Better than Literate!

I'm converting Marpa to XS and have started to use Cweb. Cweb is the C version of the "literate programming" system pioneered by Don Knuth. I'm pleasantly surprised by it. Cweb adds fun to the programming experience and is helping in more ways than the phrase "literate programming" would suggest.

One very important feature of Cweb is something that would seem to be a nuisance, or at best an implementation detail. The .w file which contains the Cweb is now the "source". The .c and .h files are now "built files". I am no longer working with the C language "translation units". ("Translation unit" is standards-committee-speak for the text which is directly input into the C compiler. The term is used in attempt to distance the standard from file conventions.)

Moving one step back from the "translation unit" separates the presentation of the code from the issues of linkage and scope. Over the years, I'd gotten used to organizing my code around the visibility rules for the compiler and the linker. With Cweb, I can lay out C code in the same way that I think about it. It surprises me how liberating this is.

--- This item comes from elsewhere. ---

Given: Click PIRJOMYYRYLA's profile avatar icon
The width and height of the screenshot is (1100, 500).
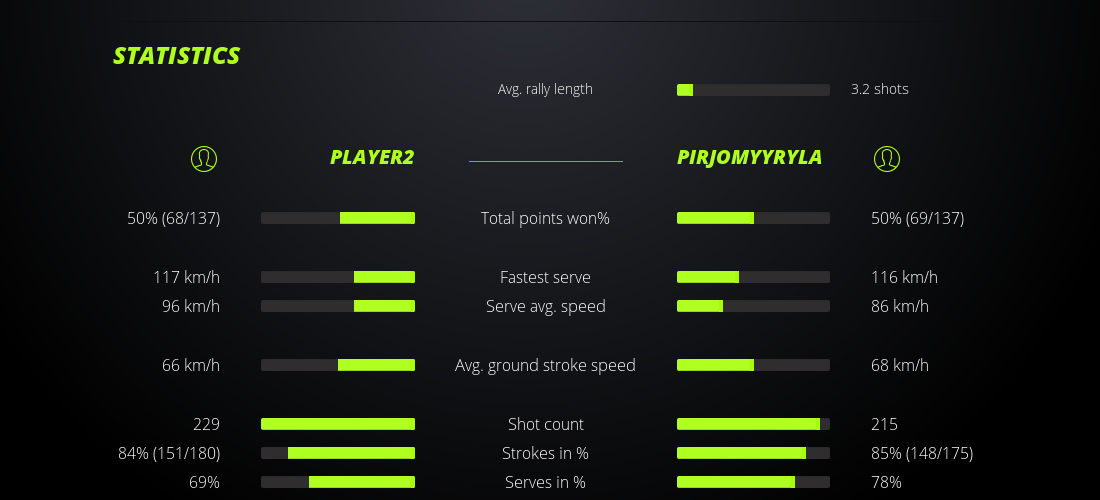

Suppose we are adding an element to a C structure. Typically required might be:

  1. A typedef for a type that is particularly complex.
  2. The entries in the struct.
  3. Initialization of these entries.
  4. "Destruction" of those entries: freeing any memory or other resources they use.
  5. Definition of the function bodies for mutators, accessors, etc.
  6. Public prototypes for some of the functions.
  7. Private prototypes for other functions.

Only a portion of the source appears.